+++ Source records
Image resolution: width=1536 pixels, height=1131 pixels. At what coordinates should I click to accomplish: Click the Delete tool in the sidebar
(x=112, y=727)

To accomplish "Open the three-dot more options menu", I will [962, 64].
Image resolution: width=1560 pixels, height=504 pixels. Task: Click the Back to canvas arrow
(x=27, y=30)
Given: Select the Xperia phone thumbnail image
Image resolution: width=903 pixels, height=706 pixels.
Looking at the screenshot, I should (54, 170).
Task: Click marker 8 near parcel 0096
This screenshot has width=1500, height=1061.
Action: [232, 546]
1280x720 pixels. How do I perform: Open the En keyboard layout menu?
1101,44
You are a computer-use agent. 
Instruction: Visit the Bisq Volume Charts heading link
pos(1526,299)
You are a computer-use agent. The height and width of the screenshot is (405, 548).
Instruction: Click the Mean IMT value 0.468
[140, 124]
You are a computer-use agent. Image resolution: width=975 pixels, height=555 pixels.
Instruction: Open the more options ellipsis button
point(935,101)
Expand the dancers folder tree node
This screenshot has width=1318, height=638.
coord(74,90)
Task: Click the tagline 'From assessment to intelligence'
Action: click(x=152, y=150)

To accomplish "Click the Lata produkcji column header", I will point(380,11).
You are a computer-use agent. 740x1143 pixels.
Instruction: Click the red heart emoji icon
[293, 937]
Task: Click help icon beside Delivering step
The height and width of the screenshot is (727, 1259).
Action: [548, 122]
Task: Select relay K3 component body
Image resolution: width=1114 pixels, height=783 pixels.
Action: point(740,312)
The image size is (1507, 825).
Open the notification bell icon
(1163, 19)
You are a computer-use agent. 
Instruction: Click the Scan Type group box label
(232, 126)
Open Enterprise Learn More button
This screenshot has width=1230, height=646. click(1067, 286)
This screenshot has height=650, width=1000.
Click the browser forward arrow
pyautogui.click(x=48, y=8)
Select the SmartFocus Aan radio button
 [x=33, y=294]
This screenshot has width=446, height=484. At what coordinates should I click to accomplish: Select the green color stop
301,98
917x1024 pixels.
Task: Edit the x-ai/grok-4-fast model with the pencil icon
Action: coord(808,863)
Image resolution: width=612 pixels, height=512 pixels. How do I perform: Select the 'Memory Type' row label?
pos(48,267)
++++++
* **Problem details**:
Write out the whole listing again, exactly as it stands.

* **Result**:
Image resolution: width=1536 pixels, height=1131 pixels. At what coordinates should I click to accomplish: Click the Delete tool in the sidebar
(x=112, y=727)

To accomplish "Open the three-dot more options menu", I will [962, 64].
Image resolution: width=1560 pixels, height=504 pixels. Task: Click the Back to canvas arrow
(x=27, y=30)
Given: Select the Xperia phone thumbnail image
Image resolution: width=903 pixels, height=706 pixels.
Looking at the screenshot, I should (54, 170).
Task: Click marker 8 near parcel 0096
This screenshot has width=1500, height=1061.
Action: [232, 546]
1280x720 pixels. How do I perform: Open the En keyboard layout menu?
1101,44
You are a computer-use agent. 
Instruction: Visit the Bisq Volume Charts heading link
pos(1526,299)
You are a computer-use agent. The height and width of the screenshot is (405, 548).
Instruction: Click the Mean IMT value 0.468
[140, 124]
You are a computer-use agent. Image resolution: width=975 pixels, height=555 pixels.
Instruction: Open the more options ellipsis button
point(935,101)
Expand the dancers folder tree node
This screenshot has width=1318, height=638.
coord(74,90)
Task: Click the tagline 'From assessment to intelligence'
Action: click(x=152, y=150)

To accomplish "Click the Lata produkcji column header", I will point(380,11).
You are a computer-use agent. 740x1143 pixels.
Instruction: Click the red heart emoji icon
[293, 937]
Task: Click help icon beside Delivering step
The height and width of the screenshot is (727, 1259).
Action: [548, 122]
Task: Select relay K3 component body
Image resolution: width=1114 pixels, height=783 pixels.
Action: point(740,312)
The image size is (1507, 825).
Open the notification bell icon
(1163, 19)
You are a computer-use agent. 
Instruction: Click the Scan Type group box label
(232, 126)
Open Enterprise Learn More button
This screenshot has width=1230, height=646. click(1067, 286)
This screenshot has height=650, width=1000.
Click the browser forward arrow
pyautogui.click(x=48, y=8)
Select the SmartFocus Aan radio button
 [x=33, y=294]
This screenshot has width=446, height=484. At what coordinates should I click to accomplish: Select the green color stop
301,98
917x1024 pixels.
Task: Edit the x-ai/grok-4-fast model with the pencil icon
Action: coord(808,863)
Image resolution: width=612 pixels, height=512 pixels. How do I perform: Select the 'Memory Type' row label?
pos(48,267)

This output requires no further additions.